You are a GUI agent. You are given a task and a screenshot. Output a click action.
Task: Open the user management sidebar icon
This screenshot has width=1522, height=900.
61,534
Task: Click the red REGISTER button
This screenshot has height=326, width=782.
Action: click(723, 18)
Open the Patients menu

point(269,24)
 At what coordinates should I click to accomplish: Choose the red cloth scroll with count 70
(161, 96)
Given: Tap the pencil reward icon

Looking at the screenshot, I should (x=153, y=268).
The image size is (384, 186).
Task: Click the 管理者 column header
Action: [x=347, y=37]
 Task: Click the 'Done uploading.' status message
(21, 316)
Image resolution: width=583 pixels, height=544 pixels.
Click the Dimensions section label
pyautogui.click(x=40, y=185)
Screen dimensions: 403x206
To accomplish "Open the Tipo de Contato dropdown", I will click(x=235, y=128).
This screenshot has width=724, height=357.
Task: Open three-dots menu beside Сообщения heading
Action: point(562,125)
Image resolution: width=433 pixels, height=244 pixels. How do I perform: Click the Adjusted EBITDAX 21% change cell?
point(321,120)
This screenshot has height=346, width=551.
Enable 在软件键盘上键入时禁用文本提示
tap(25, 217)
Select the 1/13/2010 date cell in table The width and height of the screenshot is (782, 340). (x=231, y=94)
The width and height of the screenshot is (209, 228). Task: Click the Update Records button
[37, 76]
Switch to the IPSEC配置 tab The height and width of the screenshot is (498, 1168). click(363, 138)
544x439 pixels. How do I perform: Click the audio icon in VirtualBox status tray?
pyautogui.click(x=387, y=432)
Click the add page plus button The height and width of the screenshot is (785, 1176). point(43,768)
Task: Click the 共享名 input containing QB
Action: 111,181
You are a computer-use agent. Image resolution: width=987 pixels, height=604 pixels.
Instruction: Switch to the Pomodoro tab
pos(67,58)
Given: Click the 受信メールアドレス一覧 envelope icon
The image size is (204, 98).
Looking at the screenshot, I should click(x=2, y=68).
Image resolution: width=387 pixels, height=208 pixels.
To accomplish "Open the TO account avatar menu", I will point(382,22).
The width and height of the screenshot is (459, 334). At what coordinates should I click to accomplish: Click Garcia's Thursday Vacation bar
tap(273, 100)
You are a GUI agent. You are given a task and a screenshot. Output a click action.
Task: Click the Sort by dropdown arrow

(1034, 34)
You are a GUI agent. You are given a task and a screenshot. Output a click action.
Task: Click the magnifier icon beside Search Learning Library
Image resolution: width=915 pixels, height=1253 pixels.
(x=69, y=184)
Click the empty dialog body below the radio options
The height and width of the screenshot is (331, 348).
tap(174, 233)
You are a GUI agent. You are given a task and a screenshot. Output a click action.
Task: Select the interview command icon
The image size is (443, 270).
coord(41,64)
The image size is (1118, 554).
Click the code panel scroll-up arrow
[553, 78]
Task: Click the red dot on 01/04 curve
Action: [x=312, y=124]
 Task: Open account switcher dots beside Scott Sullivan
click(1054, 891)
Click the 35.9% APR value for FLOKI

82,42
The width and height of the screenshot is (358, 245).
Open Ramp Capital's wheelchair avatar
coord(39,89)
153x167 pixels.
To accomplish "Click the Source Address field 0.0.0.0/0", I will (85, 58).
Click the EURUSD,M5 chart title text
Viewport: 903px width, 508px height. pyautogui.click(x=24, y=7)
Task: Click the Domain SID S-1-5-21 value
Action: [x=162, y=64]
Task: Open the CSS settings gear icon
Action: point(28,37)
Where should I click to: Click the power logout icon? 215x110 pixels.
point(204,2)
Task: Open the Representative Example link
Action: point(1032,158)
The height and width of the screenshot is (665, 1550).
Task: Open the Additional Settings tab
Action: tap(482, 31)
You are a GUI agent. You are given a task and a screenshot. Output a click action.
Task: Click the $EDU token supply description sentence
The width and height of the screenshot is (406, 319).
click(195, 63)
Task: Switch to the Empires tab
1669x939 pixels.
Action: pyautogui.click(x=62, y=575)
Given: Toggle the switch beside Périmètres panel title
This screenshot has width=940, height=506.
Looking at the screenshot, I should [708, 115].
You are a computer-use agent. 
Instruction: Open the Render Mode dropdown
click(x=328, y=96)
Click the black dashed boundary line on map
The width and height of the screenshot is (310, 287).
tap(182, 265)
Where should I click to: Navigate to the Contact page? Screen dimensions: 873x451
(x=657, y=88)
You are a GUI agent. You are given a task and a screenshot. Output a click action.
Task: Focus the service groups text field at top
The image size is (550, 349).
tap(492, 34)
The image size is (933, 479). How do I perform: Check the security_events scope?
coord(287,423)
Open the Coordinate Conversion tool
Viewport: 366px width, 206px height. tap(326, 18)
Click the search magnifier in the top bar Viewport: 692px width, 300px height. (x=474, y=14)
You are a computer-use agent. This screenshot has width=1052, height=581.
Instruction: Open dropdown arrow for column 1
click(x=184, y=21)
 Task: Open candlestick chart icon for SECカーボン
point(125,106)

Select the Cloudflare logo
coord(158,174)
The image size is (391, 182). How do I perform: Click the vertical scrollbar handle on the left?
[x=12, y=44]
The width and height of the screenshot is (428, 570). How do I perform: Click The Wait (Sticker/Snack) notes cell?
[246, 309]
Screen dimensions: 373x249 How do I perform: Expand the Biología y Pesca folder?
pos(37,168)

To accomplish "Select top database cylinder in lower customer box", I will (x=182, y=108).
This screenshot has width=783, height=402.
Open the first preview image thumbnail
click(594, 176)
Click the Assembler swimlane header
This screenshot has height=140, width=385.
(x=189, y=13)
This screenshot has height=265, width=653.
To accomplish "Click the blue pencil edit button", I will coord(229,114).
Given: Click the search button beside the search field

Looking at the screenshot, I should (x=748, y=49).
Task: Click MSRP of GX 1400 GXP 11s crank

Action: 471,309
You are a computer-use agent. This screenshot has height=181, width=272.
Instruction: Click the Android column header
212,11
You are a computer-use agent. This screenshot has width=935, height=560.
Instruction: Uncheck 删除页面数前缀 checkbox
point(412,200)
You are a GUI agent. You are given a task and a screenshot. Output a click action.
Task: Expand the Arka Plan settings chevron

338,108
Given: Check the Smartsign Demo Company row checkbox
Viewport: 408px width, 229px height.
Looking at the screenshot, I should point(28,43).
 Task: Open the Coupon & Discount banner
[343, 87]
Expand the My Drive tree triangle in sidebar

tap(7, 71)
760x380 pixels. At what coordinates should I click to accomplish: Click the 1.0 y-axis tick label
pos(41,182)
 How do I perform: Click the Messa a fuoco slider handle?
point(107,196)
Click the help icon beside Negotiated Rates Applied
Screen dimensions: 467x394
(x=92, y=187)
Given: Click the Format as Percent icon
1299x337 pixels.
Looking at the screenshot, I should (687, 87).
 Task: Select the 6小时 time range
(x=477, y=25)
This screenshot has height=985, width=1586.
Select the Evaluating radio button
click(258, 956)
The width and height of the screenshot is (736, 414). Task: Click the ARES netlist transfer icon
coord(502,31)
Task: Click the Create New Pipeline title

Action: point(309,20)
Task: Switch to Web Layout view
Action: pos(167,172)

▸ **ASSIGNED TASK**
The material above should be returned exactly, in full.

▸ **REPLY**
You are a GUI agent. You are given a task and a screenshot. Output a click action.
Task: Open the user management sidebar icon
This screenshot has width=1522, height=900.
61,534
Task: Click the red REGISTER button
This screenshot has height=326, width=782.
Action: click(723, 18)
Open the Patients menu

point(269,24)
 At what coordinates should I click to accomplish: Choose the red cloth scroll with count 70
(161, 96)
Given: Tap the pencil reward icon

Looking at the screenshot, I should (x=153, y=268).
The image size is (384, 186).
Task: Click the 管理者 column header
Action: [x=347, y=37]
 Task: Click the 'Done uploading.' status message
(21, 316)
Image resolution: width=583 pixels, height=544 pixels.
Click the Dimensions section label
pyautogui.click(x=40, y=185)
Screen dimensions: 403x206
To accomplish "Open the Tipo de Contato dropdown", I will click(x=235, y=128).
This screenshot has width=724, height=357.
Task: Open three-dots menu beside Сообщения heading
Action: point(562,125)
Image resolution: width=433 pixels, height=244 pixels. How do I perform: Click the Adjusted EBITDAX 21% change cell?
point(321,120)
This screenshot has height=346, width=551.
Enable 在软件键盘上键入时禁用文本提示
tap(25, 217)
Select the 1/13/2010 date cell in table The width and height of the screenshot is (782, 340). (x=231, y=94)
The width and height of the screenshot is (209, 228). Task: Click the Update Records button
[37, 76]
Switch to the IPSEC配置 tab The height and width of the screenshot is (498, 1168). click(363, 138)
544x439 pixels. How do I perform: Click the audio icon in VirtualBox status tray?
pyautogui.click(x=387, y=432)
Click the add page plus button The height and width of the screenshot is (785, 1176). point(43,768)
Task: Click the 共享名 input containing QB
Action: 111,181
You are a computer-use agent. Image resolution: width=987 pixels, height=604 pixels.
Instruction: Switch to the Pomodoro tab
pos(67,58)
Given: Click the 受信メールアドレス一覧 envelope icon
The image size is (204, 98).
Looking at the screenshot, I should click(x=2, y=68).
Image resolution: width=387 pixels, height=208 pixels.
To accomplish "Open the TO account avatar menu", I will point(382,22).
The width and height of the screenshot is (459, 334). At what coordinates should I click to accomplish: Click Garcia's Thursday Vacation bar
tap(273, 100)
You are a GUI agent. You are given a task and a screenshot. Output a click action.
Task: Click the Sort by dropdown arrow

(1034, 34)
You are a GUI agent. You are given a task and a screenshot. Output a click action.
Task: Click the magnifier icon beside Search Learning Library
Image resolution: width=915 pixels, height=1253 pixels.
(x=69, y=184)
Click the empty dialog body below the radio options
The height and width of the screenshot is (331, 348).
tap(174, 233)
You are a GUI agent. You are given a task and a screenshot. Output a click action.
Task: Select the interview command icon
The image size is (443, 270).
coord(41,64)
The image size is (1118, 554).
Click the code panel scroll-up arrow
[553, 78]
Task: Click the red dot on 01/04 curve
Action: [x=312, y=124]
 Task: Open account switcher dots beside Scott Sullivan
click(1054, 891)
Click the 35.9% APR value for FLOKI

82,42
The width and height of the screenshot is (358, 245).
Open Ramp Capital's wheelchair avatar
coord(39,89)
153x167 pixels.
To accomplish "Click the Source Address field 0.0.0.0/0", I will (85, 58).
Click the EURUSD,M5 chart title text
Viewport: 903px width, 508px height. pyautogui.click(x=24, y=7)
Task: Click the Domain SID S-1-5-21 value
Action: [x=162, y=64]
Task: Open the CSS settings gear icon
Action: point(28,37)
Where should I click to: Click the power logout icon? 215x110 pixels.
point(204,2)
Task: Open the Representative Example link
Action: point(1032,158)
The height and width of the screenshot is (665, 1550).
Task: Open the Additional Settings tab
Action: tap(482, 31)
You are a GUI agent. You are given a task and a screenshot. Output a click action.
Task: Click the $EDU token supply description sentence
The width and height of the screenshot is (406, 319).
click(195, 63)
Task: Switch to the Empires tab
1669x939 pixels.
Action: pyautogui.click(x=62, y=575)
Given: Toggle the switch beside Périmètres panel title
This screenshot has width=940, height=506.
Looking at the screenshot, I should [708, 115].
You are a computer-use agent. 
Instruction: Open the Render Mode dropdown
click(x=328, y=96)
Click the black dashed boundary line on map
The width and height of the screenshot is (310, 287).
tap(182, 265)
Where should I click to: Navigate to the Contact page? Screen dimensions: 873x451
(x=657, y=88)
You are a GUI agent. You are given a task and a screenshot. Output a click action.
Task: Focus the service groups text field at top
The image size is (550, 349).
tap(492, 34)
The image size is (933, 479). How do I perform: Check the security_events scope?
coord(287,423)
Open the Coordinate Conversion tool
Viewport: 366px width, 206px height. tap(326, 18)
Click the search magnifier in the top bar Viewport: 692px width, 300px height. (x=474, y=14)
You are a computer-use agent. This screenshot has width=1052, height=581.
Instruction: Open dropdown arrow for column 1
click(x=184, y=21)
 Task: Open candlestick chart icon for SECカーボン
point(125,106)

Select the Cloudflare logo
coord(158,174)
The image size is (391, 182). How do I perform: Click the vertical scrollbar handle on the left?
[x=12, y=44]
The width and height of the screenshot is (428, 570). How do I perform: Click The Wait (Sticker/Snack) notes cell?
[246, 309]
Screen dimensions: 373x249 How do I perform: Expand the Biología y Pesca folder?
pos(37,168)

To accomplish "Select top database cylinder in lower customer box", I will (x=182, y=108).
This screenshot has width=783, height=402.
Open the first preview image thumbnail
click(594, 176)
Click the Assembler swimlane header
This screenshot has height=140, width=385.
(x=189, y=13)
This screenshot has height=265, width=653.
To accomplish "Click the blue pencil edit button", I will coord(229,114).
Given: Click the search button beside the search field

Looking at the screenshot, I should (x=748, y=49).
Task: Click MSRP of GX 1400 GXP 11s crank

Action: 471,309
You are a computer-use agent. This screenshot has height=181, width=272.
Instruction: Click the Android column header
212,11
You are a computer-use agent. This screenshot has width=935, height=560.
Instruction: Uncheck 删除页面数前缀 checkbox
point(412,200)
You are a GUI agent. You are given a task and a screenshot. Output a click action.
Task: Expand the Arka Plan settings chevron

338,108
Given: Check the Smartsign Demo Company row checkbox
Viewport: 408px width, 229px height.
Looking at the screenshot, I should point(28,43).
 Task: Open the Coupon & Discount banner
[343, 87]
Expand the My Drive tree triangle in sidebar

tap(7, 71)
760x380 pixels. At what coordinates should I click to accomplish: Click the 1.0 y-axis tick label
pos(41,182)
 How do I perform: Click the Messa a fuoco slider handle?
point(107,196)
Click the help icon beside Negotiated Rates Applied
Screen dimensions: 467x394
(x=92, y=187)
Given: Click the Format as Percent icon
1299x337 pixels.
Looking at the screenshot, I should (687, 87).
 Task: Select the 6小时 time range
(x=477, y=25)
This screenshot has height=985, width=1586.
Select the Evaluating radio button
click(258, 956)
The width and height of the screenshot is (736, 414). Task: Click the ARES netlist transfer icon
coord(502,31)
Task: Click the Create New Pipeline title

Action: point(309,20)
Task: Switch to Web Layout view
Action: pos(167,172)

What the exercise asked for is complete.